Fragmento del documento:
La narrativa de Kendrick lo único que hace es crecer de manera poderosa, magnética y ardiente. Así llegamos a To Pimp a Butterfly, un disco que se burla del acostumbramiento y siempre va a tocar fibras sensibles, de alguna manera o de otra, ofreciendo una sensación de primera vez. Es natural, es un disco que nace desde las más profundas raíces, que explora y se cultiva en esa profundidad; es un himno de liberación, una espada de luz enfrentando al racismo y una fiesta negra, vivamente negra. La poesía que ofrece Lamar goza de una belleza jadeante sobre los cadentes sonidos oscuros, entre los que el jazz es protagonista. El clásico de este disco es con total validez King Kunta (“para cuando escuches el próximo pop, el funk ya estará dentro tuyo”), aunque no podemos obviar que Alright, el tema que le llevó más de seis meses terminar porque “quería hacerlo inspirador, que sepan lo fuerte que somos aunque nos quieran empujar a ser sus víctimas”, se convirtió en un himno contra la violencia institucional y la brutalidad policial.

Lista de tareas:
**A.** Según el fragmento sobre Kendrick Lamar, ¿cuánto tiempo le llevó terminar el tema Alright?
**B.** Retoma el fragmento sobre Kendrick Lamar a partir de su última oración.

Información extraída:
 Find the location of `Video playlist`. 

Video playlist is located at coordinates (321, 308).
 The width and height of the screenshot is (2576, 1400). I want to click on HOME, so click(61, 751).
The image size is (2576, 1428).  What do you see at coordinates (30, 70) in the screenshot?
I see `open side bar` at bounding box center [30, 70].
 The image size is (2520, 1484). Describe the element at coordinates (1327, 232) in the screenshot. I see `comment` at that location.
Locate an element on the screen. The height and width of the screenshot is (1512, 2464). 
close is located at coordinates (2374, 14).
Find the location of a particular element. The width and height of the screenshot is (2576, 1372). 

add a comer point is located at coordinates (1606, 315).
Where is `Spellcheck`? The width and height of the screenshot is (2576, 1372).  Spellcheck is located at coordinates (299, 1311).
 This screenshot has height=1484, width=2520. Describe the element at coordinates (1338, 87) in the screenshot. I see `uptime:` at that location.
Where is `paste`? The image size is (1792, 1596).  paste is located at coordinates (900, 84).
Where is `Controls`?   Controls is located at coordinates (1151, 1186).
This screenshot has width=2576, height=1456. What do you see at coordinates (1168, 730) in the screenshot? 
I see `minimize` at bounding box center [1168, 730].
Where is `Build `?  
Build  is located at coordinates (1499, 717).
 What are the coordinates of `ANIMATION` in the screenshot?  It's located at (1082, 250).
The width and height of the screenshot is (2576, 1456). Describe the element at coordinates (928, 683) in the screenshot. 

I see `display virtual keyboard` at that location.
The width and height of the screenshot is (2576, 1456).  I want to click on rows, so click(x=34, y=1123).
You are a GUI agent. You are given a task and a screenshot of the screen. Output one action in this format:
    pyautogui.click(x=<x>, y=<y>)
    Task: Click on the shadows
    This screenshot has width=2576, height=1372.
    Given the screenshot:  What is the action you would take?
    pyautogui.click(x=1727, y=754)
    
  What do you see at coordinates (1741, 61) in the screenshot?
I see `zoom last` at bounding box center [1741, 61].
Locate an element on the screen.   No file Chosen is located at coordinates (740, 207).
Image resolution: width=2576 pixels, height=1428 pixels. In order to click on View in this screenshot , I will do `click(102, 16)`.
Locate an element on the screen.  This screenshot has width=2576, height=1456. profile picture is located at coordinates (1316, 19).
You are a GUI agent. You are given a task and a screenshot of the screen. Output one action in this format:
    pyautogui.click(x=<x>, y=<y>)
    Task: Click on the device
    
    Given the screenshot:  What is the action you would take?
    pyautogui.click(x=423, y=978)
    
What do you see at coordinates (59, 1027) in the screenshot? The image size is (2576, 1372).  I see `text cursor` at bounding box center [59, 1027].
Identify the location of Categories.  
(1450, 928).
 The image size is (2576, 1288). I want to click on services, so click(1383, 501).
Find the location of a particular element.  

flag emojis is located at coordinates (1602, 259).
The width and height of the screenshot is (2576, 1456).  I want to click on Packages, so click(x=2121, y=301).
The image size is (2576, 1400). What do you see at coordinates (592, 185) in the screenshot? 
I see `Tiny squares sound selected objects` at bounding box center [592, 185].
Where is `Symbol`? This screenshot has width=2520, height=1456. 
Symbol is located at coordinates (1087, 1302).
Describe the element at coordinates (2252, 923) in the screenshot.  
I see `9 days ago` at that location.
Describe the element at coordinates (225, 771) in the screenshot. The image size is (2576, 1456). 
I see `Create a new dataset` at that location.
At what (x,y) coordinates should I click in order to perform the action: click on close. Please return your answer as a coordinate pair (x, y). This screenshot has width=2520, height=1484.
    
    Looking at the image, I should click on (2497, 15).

Respuestas:
**A.** Más de seis meses.

**B.**
TPAB fluye y no tarda en mostrarnos que, una vez más, nos está contando una historia. Y el desenlace es explosivo, emocional y desesperante: Mortal Man, una masterpiece en la que finalmente descubrimos qué significan algunos versos que se van repitiendo a lo largo del disco, termina con una charla entre él y Tupac. A través de fragmentos de un viejo audio, el superhéroe de su infancia le responde a su pregunta sobre cómo ve el futuro para las nuevas generaciones: “los niggas se están cansando, va a correr sangre. América cree que estamos jugando, pero no es ningún juego, va a ser como Nat Turner en 1831” (en referencia a la rebelión de esclavos). Lo último que se escucha del disco -que originalmente se iba a llamar Tu Pimp A Caterpillar en honor a Shakur- es la voz agitada de Lamar llamándolo a Pac tres veces. Lo que queda es silencio, pero el silencio nunca es mudo, de hecho, segundos atrás Makaveli reflexionaba sobre la fuerza de su música: “es una cuestión espiritual, no estamos rapeando, simplemente dejamos que nuestros amigos muertos cuenten historias para nosotros”.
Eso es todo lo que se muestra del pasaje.